1. Smart ingestion and retrieval of personal knowledge across applications

A truly advanced AI personal assistant should know and store securely all of your location history. History and transcriptions (if applicable) of phone calls and conference calls. All of your instant messages across SMS, WhatsApp, iMessage, Signal, IRC, etc. All your usernames and social graph on different platforms. Historical emails, list of contacts, calendar events. Old photos, both from your phone as well from other media, face recognition (if applicable) to understand whom was with you. What music were you listening to, both directly (like a Spotify) as well as indirectly (like an always-on shazam).

Challenges for personal AI

Google, Meta, and/or Apple probably already have this information, maybe on you device, maybe on their cloud. Try not to add companies to this list, but to reduce it.

2. Zero trust edge device network and compute security

On top of the currently existing firewall solutions, we need a network security solution that adds “weight” to expensive computation and networking. If your phone is sending gigabytes of information out, what created that outflow of information? Was it an app installed recently, or just access to wifi and high enough battery level that triggered a backup of a lot of photos you took while hiking through the day? If the CPU is hitting almost 100% usage, is it because of a 3D experience you launched, or because some rogue application is mining cryptocurrency on behalf of a foreign hacker?

3. Cross-platform user validation

A certain John messages you on Discord. You never talked before, but he claims to be John, a colleague of yours from a previous job. Is that true? Answering this question, from the side of the platforms, is an NxM problem: all platforms would need to integrate with all other platforms in order to really fix this issue. We need some sort of universal protocol to achieve it, like what Keybase used to do, but not corporate-owned. I’m excited to see if AT Protocol gets to achieve this (and more).

4. Tools for POSSE and universal aggregation

POSSE is an abbreviation for Publish (on your) Own Site, Syndicate Elsewhere. Universal aggregation, if truly well done, would mean that all the data on platforms that you visit gets first downloaded on a personal “data cargo port”, and displayed to you by your algorithm of choice, not someone else’s.

POSSE diagram

This practice, enabled by the upcoming onslaught of extreme personalization of the computing experience, will greatly reduce the weight and power of companies that need control over your experience in order to push ads in front of you (Google, Meta, X/Twitter). It’s going to be hard for them to prevent it: as soon as data leaves their servers, there is little recourse they have to control where does it end up.

Your algorithm could also take as input “gossip” communicated through a P2P network, filtered by some low-cost neural network of your interests, with information from your peers and what they have been up to (see also Subjective Multidimensional Opinions).

5. Basic cross-application essential LLM/AI/ML tooling

A very fast on-device LLM with great tool use and grammar skills, a very powerful thinking model, a standardized “anonymization” function by an LLM that smudges data in a reversible way, so data can be provided to external public LLMs and the results turned back to you (so one can ask some Gemini for example: “Please summarize this conversation with MariaSilvia”, replacing all PII with aliases that can be reverted). Audio tools, like live transcription, dictation, conversation turn detection, and diarization, and embedding models that run locally.

6. Cognitive graphs of thought

Richard Feynman got his Nobel prize for the invention of a new way of expressing interactions between particles.

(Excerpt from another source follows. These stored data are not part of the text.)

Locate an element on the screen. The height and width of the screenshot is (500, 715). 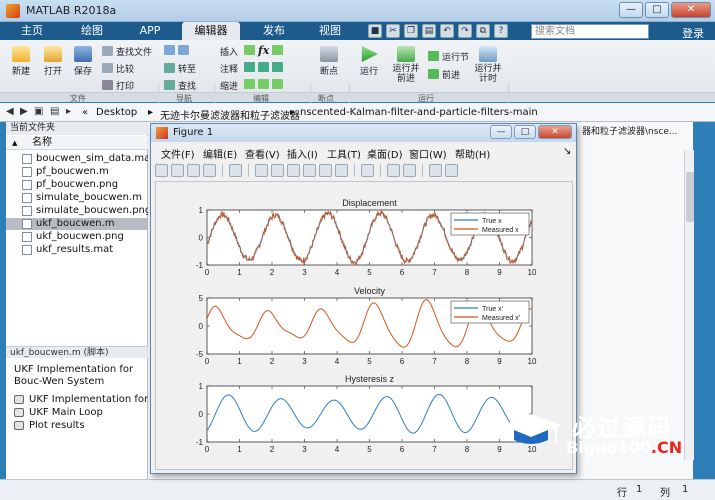
goto-label: 转至 is located at coordinates (188, 70).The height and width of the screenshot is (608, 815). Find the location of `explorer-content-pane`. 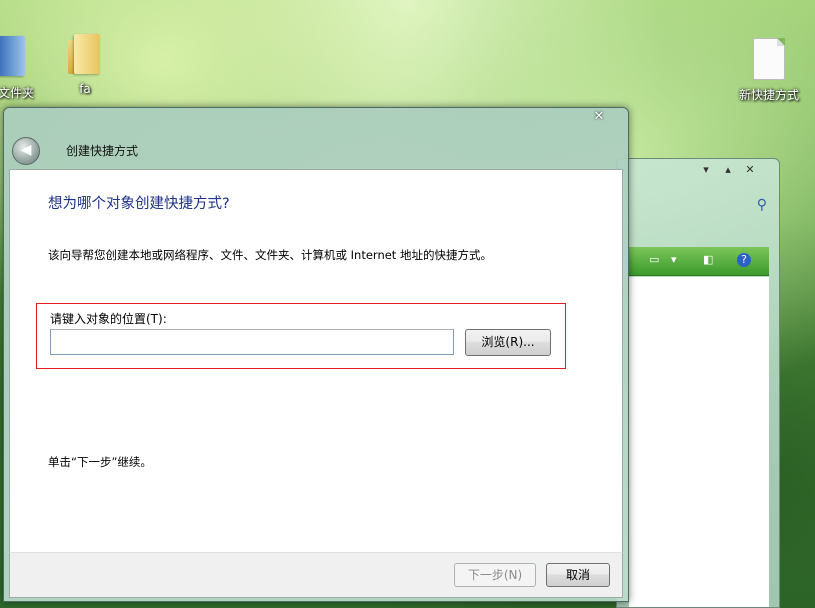

explorer-content-pane is located at coordinates (699, 442).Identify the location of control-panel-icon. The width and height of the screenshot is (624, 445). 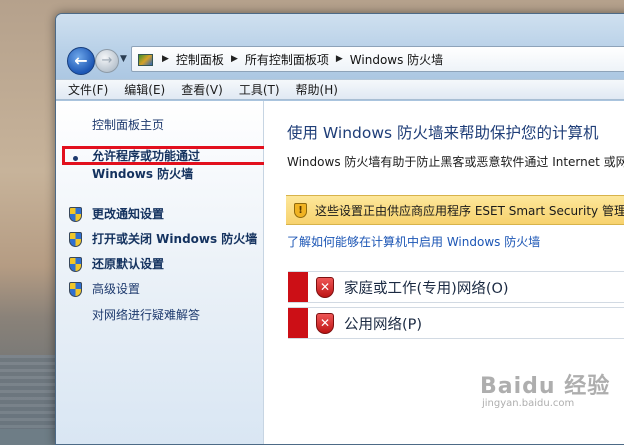
(145, 59).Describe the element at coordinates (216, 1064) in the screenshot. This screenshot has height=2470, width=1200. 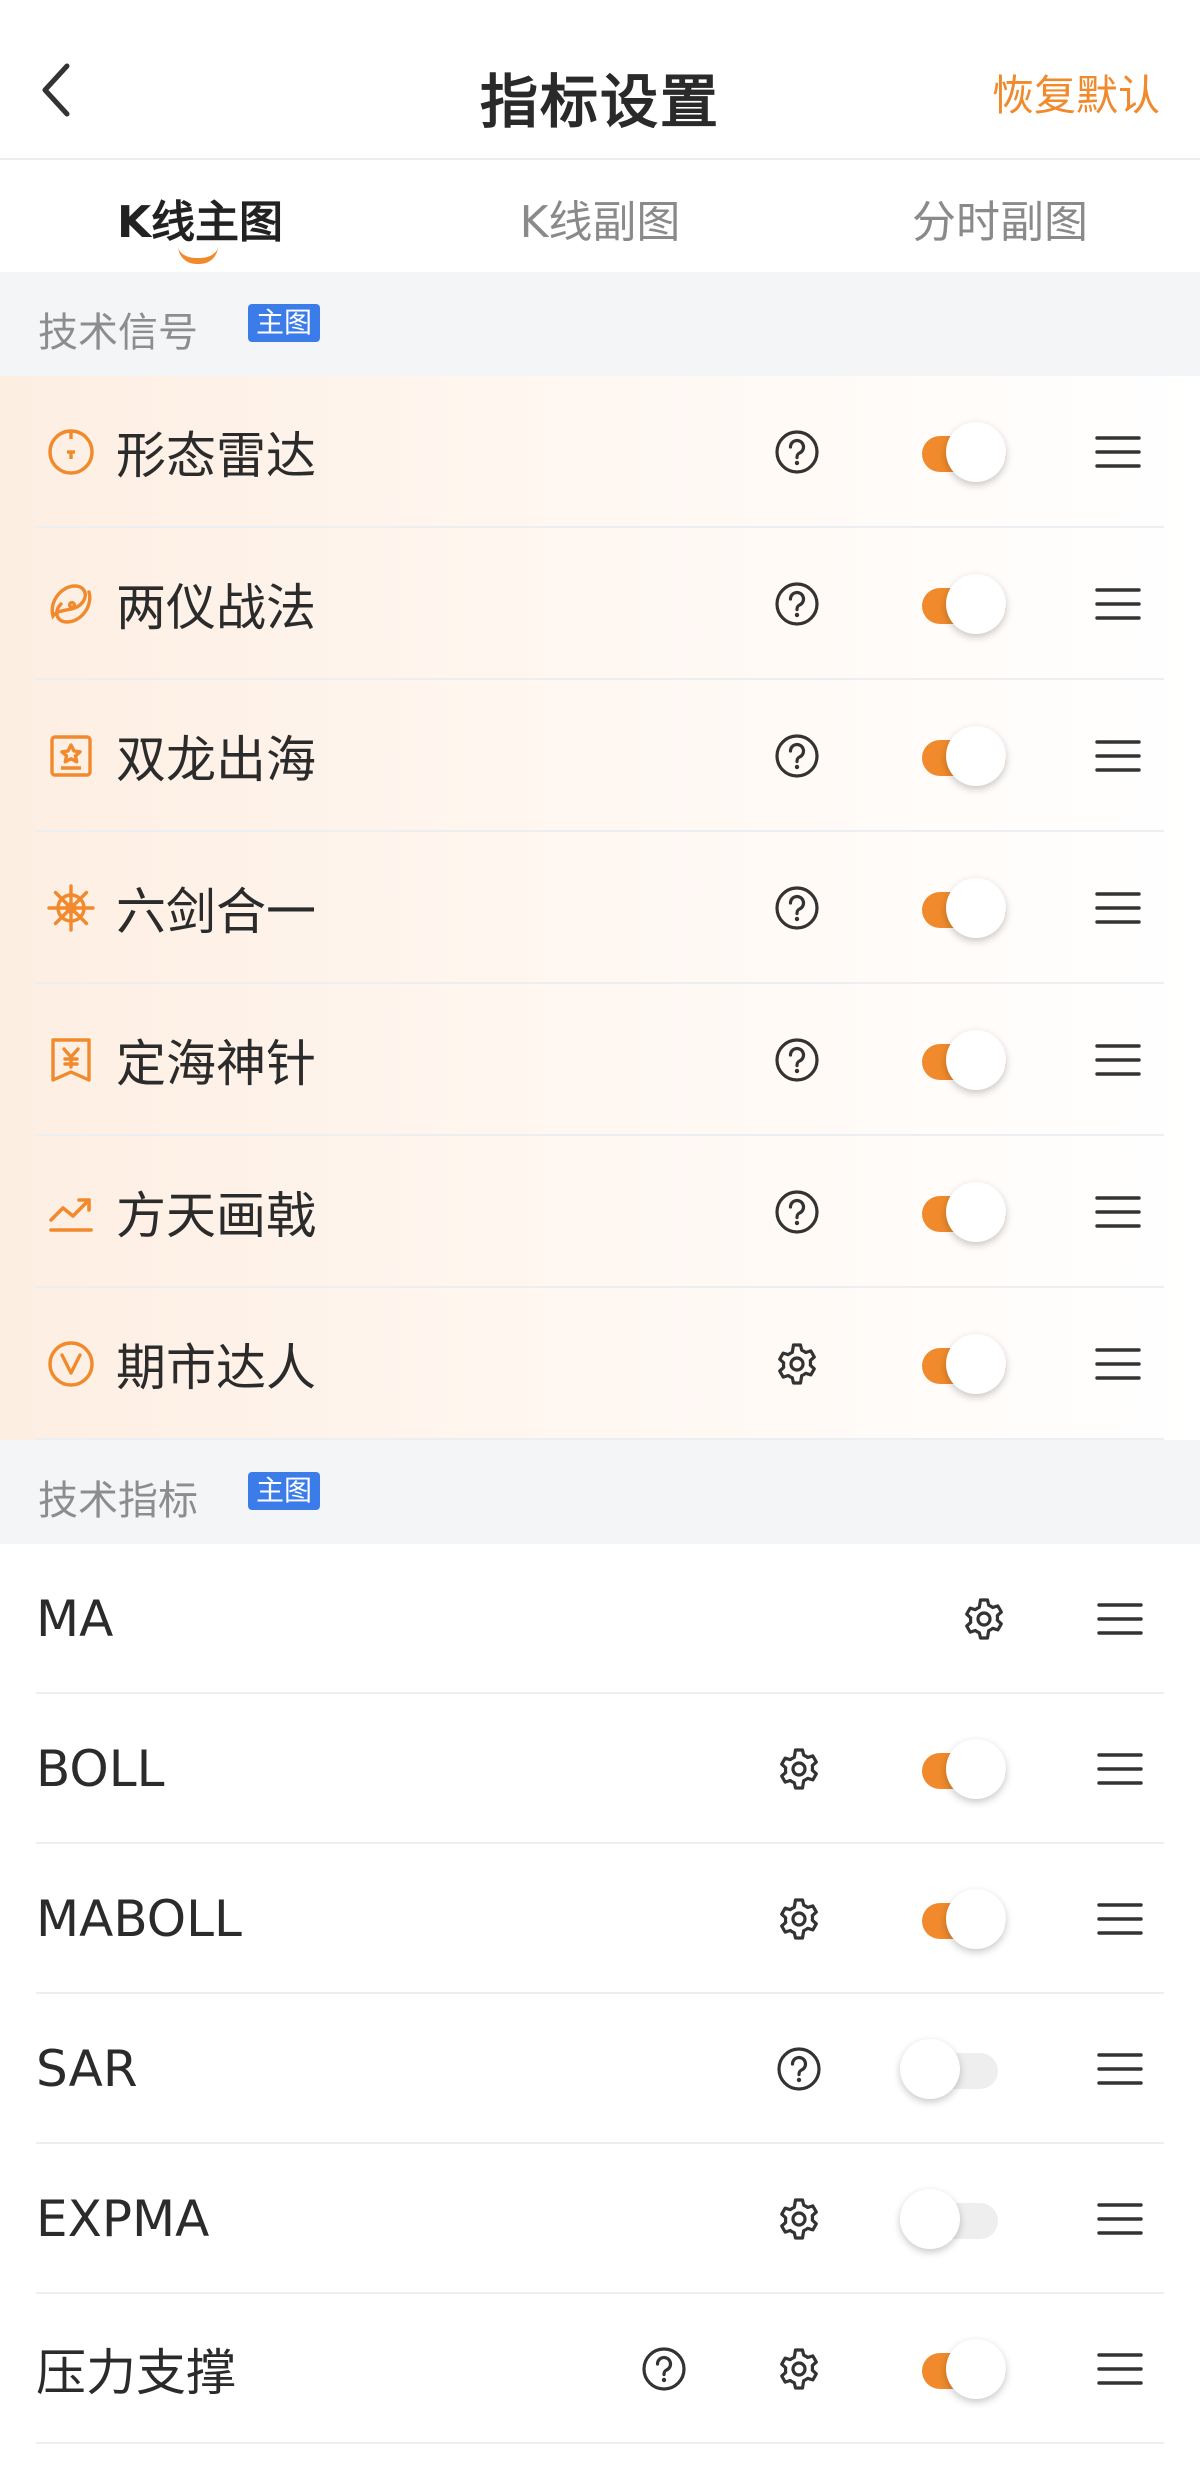
I see `signal-label: 定海神针` at that location.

In our time, there are two things that escape easily understandable reproductions of complex systems: one is Game Theory, the other is Machine Interpretability. Anthropic’s Golden Gate paper is one of the best pieces of work on this subject, but we’re pretty early! And in game theory or systems thinking, there just isn’t much. Causal loop diagrams, or stock and flows are the closest thing, but they can only represent a limited set of interactions of complex systems. In game theory, the famous reward tables is the most advanced visualization of simple games we have.

With the advent of AI, maybe we can finally create some ontology expressed in OWL or a Scheme-like description that can be used to “speak the same language” and detect flaws in our reasoning. In this regard, OpenCog looks promising, but we still don’t have a way to visualize or create and query graphs of thoughts.

7. Reality oracles from the ground up

Local networks of sensors, antennas, redistribution of data, citizen journalism and tighter inter-personal bonds are necessary for a democratic society. Particularly, local populations have been dangerously weakened against their governments by modern business practices. Things like alpr.watch would improve the situation.

Afterword

Having outsourced all our compute to the cloud generated massive societal power for the owners of those datacenters, the new Feudal lords. The advent of generative software in the hands of everyone poses a unique opportunity for societies to reclaim their power. Stop using apps with algorithmic feeds. Start running your own servers!